Hanks played the title character, a man with child-like innocence and a penchant for stumbling into history, in the 1994 movie directed by Bob Zemeckis, which won six Academy Awards.
“And I said to Bob [Zemeckis], ‘Is anyone going to care about this nut sitting on a [bench]? What is this? No one knows what’s in this thing I mean,'” said Hanks.
“We ended up shooting, it was probably like, you know, 13 pages of dialogue that we had to shoot in a day and a half,” he added.
“It was written on cue cards … I didn’t need the cue cards after a while because you get into it,” Hanks said, before explaining what Zemeckis told him about the bus bench scenes.
“But Bob says, ‘I don’t know, it’s a minefield, Tom, it’s a minefield. You never know what people are gonna take away from it.’ And it ends up being, you know, that thing,” Hanks said.
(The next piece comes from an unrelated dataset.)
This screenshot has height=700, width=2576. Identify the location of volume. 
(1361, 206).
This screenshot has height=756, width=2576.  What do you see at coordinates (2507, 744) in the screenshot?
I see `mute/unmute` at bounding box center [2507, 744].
The scenes became an important part of “Forrest Gump,” which earned $677 million around the world and is hailed by many as a modern classic, filled with homespun catchphrases like, “My momma always said life was like a box of chocolates. You never know what you’re gonna get.”
In the years since “Forrest Gump,” Hanks has gone on to even more acclaim, both in front of and behind the camera, with roles in films like “Saving Private Ryan,” “The Da Vinci Code” and “Charlie Wilson’s War,” which he also produced.
Now Hanks is promoting director Baz Luhrmann’s “Elvis,” based on the life of rock and roll superstar Elvis Presley, in which he plays Presley’s manager Colonel Tom Parker.